Guaranteed Income Project to start in C-U

By Michael Bales, Contributing Writer

This year, a new Champaign County program will aim to reduce homelessness and determine the potential for guaranteed income at a larger scale. 

The program, called the Champaign County Guaranteed Income Project, is a collaboration between the University and the county’s Regional Office of Education and will provide aid to 10 homeless families who have children in school. 

“In order for this to potentially be something that is ongoing, it has to show that people are able to gain that stability,” said Kim Nix, the connections program coordinator at the Regional Office of Education. 

Nix said she hopes to see that the guaranteed income — $750 per month for six months — help families settle themselves in the area by gaining employment and safe, secure housing. 

Nix and the research team at the University ultimately want to know if the three-phase pilot program will answer an overarching question: Did having a guaranteed income give families time to get on their own feet?

Currently, the pilot is still in phase one. This involves surveying the families before the monthly payments begin. Phase two will be a round of interviews that include talking to school districts, community partners and the families themselves. Phase three is the distribution of the monthly payments. 

The total sum necessary for the monthly payments is funded by the Chancellor’s Call to Action to Address Racism & Social Injustice Research Program. 

The Call to Action program, announced by Chancellor Robert Jones in 2020, “is a commitment by (the University) to put the need to address systemic racism and generationally-embedded racial disparity into concrete action to find new solutions,” as stated on the University website. 

According to the U.S. Department of Housing and Urban Development’s 2019 Annual Homelessness Assessment Report, Black families made up 52% of homeless families with children in the country despite Black Americans representing 13% of the national population. 

However, not all Americans are on board with the idea of guaranteed income. According to a 2020 study by the Pew Research Center, 54% of Americans said they would be against a national guaranteed income of $1000 per month. 

“I think there’s two forms of skepticism,” said Christopher R. Larrison, associate professor in Social Work and the lead researcher in the pilot program. “One set of skepticism is very strongly related to that concept of ‘Are people going to misspend money?’” 

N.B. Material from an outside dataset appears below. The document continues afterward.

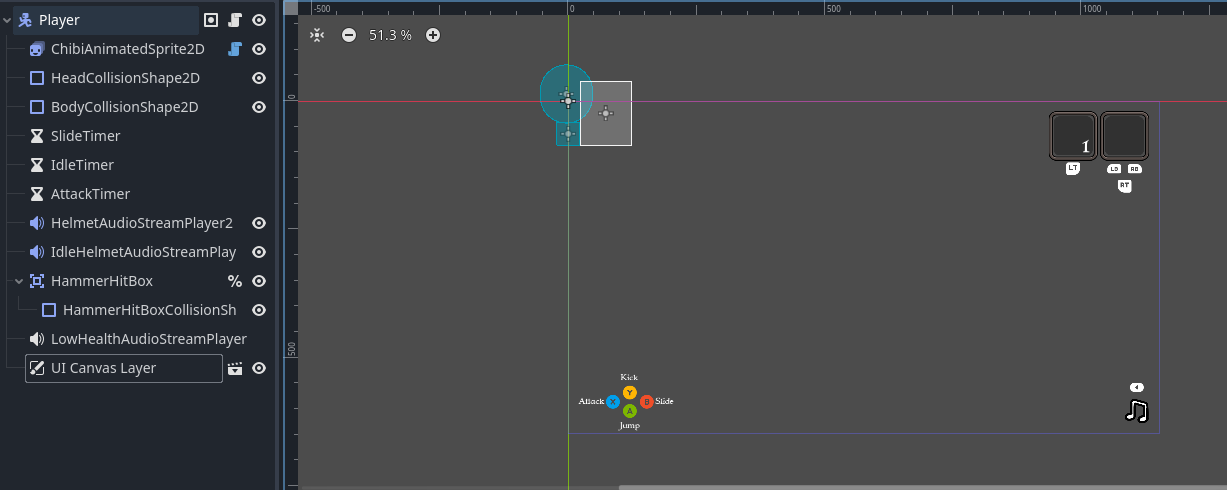
Task: Click the zoom in plus button
Action: pos(433,35)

Larrison said that research into this skepticism has been conducted as recently as 2018 to as far back as the 1960s. 

“In both instances, they really didn’t find people misspending money,” Larrison said. “It’s extraordinarily unusual.” 

According to Larrison, skepticism is rarer among families, which is who the Guaranteed Income Project hopes to help. 

Larrison described the other form of skepticism as “Why do you deserve it versus why don’t I?” But he already had a distinction in mind when considering who should receive money from the project.

“Nine times out of 10, (those receiving guaranteed income are) in a position that wasn’t self created, but is really the result of structural problems that have really made it very difficult for them to make a decent living,” he said.

Larrison said the Guaranteed Income Project is for those who need help with the daily costs such as food and rent and not necessarily those who would keep the money in the bank. 

Piloting the program with families who have children means not only helping them out presently, but also giving the student a better chance to complete secondary education, according to SchoolHouse Connection. 

A 2018 SchoolHouse Connection study found that high schoolers’ chances of graduation increased by 12.3% when they were in low-income yet housed living situations, as opposed to being homeless. 

If Nix and Larrison see the stability they are aiming to achieve from the pilot, Larrison said, the next step would be creating a more permanent fund through the contributions of local businesses and private donors to establish a more permanent solution to student and family homelessness in the area. 

As for remaining skeptics, Larrison posed a question.

“How do you expect anybody to get out of a vortex of debt if you don’t give them at least an opportunity to?”